I think I understand your use case, but I don’t think we can support that at this time. The main suggestion to keep track of the places that a queue submission failed for a job is a lot of complexity to add to FWS (and maintain for all time) in order to work around a problem with the user’s setup.
I would be supportive of some code to validate some PBS parameters before trying to submit the script if you have any ideas on how to go about that.

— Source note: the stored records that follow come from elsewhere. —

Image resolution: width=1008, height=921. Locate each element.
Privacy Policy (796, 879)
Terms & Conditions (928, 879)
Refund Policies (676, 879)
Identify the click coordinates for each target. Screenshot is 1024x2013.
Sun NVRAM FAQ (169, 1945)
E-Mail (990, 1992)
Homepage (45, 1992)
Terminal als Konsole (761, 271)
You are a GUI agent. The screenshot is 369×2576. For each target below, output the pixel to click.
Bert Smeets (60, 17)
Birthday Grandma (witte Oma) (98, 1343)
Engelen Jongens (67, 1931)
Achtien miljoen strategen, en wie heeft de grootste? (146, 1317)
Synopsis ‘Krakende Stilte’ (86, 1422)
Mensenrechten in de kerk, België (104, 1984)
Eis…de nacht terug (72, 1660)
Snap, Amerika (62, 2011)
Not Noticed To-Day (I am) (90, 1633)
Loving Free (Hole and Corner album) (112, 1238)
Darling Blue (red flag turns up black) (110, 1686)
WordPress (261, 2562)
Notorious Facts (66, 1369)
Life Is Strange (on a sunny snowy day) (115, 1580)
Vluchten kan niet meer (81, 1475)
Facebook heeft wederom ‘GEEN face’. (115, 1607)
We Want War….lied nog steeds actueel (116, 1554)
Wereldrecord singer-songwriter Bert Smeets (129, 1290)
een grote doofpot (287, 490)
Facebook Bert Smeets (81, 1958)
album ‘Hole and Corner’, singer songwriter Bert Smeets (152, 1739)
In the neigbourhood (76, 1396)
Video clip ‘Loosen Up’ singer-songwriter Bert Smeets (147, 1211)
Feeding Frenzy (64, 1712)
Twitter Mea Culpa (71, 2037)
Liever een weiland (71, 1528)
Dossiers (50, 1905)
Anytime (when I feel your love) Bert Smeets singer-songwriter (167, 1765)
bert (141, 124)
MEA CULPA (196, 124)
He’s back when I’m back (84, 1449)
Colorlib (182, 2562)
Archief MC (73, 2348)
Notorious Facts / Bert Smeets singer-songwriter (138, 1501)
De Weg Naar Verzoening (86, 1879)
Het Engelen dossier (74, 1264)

Finally, I tried to examine the code because I wanted to adjust things so that (i) qlaunch would exit if it has trouble submitting a job, rather than continuing to poll and try to submit things and (ii) to not have a job show up in “recover_offline” if the queue submission failed. But, when inspecting the code, it looks like these things should already be taken care of:
(i) if the job submission failed, the code should have raised a RuntimeError saying “Launch unsuccessful” which should have quit out of the qlaunch script. Could you let me know exactly (a) what command you are using for qlaunch and (b) what is the content of your error log? The only problem I can see is if you are running in remote / daemon mode (neither of which I use personally).
(ii) The job state of READY is the correct state for a queue submission error. The job itself is still ready to go and I purposely rolled back the job state to reflect this. However the entry of the job from the list of offline runs in the database needed to be removed in order to prevent the “recover_offline” command from searching for these jobs. I just pushed a patch for this in FW1.3.5. Note that for older runs, you will need to use the “lpad forget_offline” command to manually forget the affected FWS. Sorry about that -
On Thursday, August 25, 2016 at 12:34:34 PM UTC-7, [email protected] wrote:
I think our main need in this sort of event is to get some kind of error information to users - especially if the error is due to bad job params. Not having the job resubmit would make sense, but we wouldn’t want stop qlaunch as there may be other (unrelated) jobs that could be run. (It’s a bit of a pain for our user to start the qlaunch daemon.) Instead of marking the job fizzled, would it be possible to annotate the Firework task description somehow (with error info)? We’re using the category field to direct tasks to specific machines (titan, rhea, etc), so if we could change that field, qlauncher would no longer “see” the ready task that failed. Just some ideas… we could also just validate all of the users PBS parameters before hand to try to avoid these kinds of errors in the first place.